Holy shit! This guy had his hands and feet handcuffed and was scooting across the interstate and we almost hit him because it was so dark. I hate Louisiana.
Just got roadhead in a driving snowstorm. That shit should be a Winter X games event.
I definitely didn't wake up this morning thinking "i wanna get gang banged today"
The fact that its 530pm and I'm saying to myself I should sober up since I'm at a family establishment should say enough
Ive consumed more rum studying for law school finals than I did that time I fucked that fat chick in the back of VW Beetle. It's all ugly, but for different reasons.
I need to stop drunkenly getting naked. I'm losing all my favorite party clothes.

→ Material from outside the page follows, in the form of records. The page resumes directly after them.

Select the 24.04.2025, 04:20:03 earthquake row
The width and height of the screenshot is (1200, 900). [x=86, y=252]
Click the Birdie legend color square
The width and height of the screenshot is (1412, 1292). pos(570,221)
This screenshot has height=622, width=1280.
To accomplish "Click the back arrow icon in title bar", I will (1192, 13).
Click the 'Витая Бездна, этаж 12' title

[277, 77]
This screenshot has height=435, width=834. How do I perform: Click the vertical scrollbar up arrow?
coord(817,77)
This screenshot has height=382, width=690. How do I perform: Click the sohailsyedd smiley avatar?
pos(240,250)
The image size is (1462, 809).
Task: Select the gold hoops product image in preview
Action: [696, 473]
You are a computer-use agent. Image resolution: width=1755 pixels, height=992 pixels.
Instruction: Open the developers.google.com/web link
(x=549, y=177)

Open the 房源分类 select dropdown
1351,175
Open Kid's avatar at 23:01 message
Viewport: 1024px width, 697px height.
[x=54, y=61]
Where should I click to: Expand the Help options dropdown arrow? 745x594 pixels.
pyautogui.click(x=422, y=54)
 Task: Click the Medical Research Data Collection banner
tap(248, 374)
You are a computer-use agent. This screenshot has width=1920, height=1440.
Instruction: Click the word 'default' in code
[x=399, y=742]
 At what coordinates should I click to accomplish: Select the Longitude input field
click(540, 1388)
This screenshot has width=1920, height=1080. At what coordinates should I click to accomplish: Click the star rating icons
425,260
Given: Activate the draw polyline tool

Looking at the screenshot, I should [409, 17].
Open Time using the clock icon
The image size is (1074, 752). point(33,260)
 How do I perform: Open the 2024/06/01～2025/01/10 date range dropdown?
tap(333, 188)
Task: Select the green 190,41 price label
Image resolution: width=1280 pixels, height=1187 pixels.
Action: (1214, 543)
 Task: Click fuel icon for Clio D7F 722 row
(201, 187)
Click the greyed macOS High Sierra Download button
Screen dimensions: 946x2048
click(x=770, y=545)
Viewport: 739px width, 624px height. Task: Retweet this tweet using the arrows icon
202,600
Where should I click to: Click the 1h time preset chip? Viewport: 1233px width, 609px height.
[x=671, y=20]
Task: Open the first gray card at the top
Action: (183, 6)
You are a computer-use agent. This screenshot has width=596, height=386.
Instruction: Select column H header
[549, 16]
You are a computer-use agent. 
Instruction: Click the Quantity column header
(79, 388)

Fuck I am so excited for the first time I can make someone call me Doctor Nikki during sex after I finish my PhD
Why does my car smell like burnt toast?
I take it you don't remember trying to make grilled cheese with your cigarette lighter...
THE COP WHO TOOK MY MUGSHOT LAST NIGHT JUST ADDED ME ON FACEBOOK
I'm glad you got documented proof of my stupidity with a head full of nitrous
Hahaha and I'm glad you are doing whip its at a childrens basketball game
you ass-dialed me while you were fucking my ex.
that was on purpose.
I want to create a human. Discussion later.
There are leaves in my underwear?
ever feel bored AND lazy?
I call it "awake" but yeah...
Seriously considering taking a nap at lunchtime in my car. That. Hung. Over.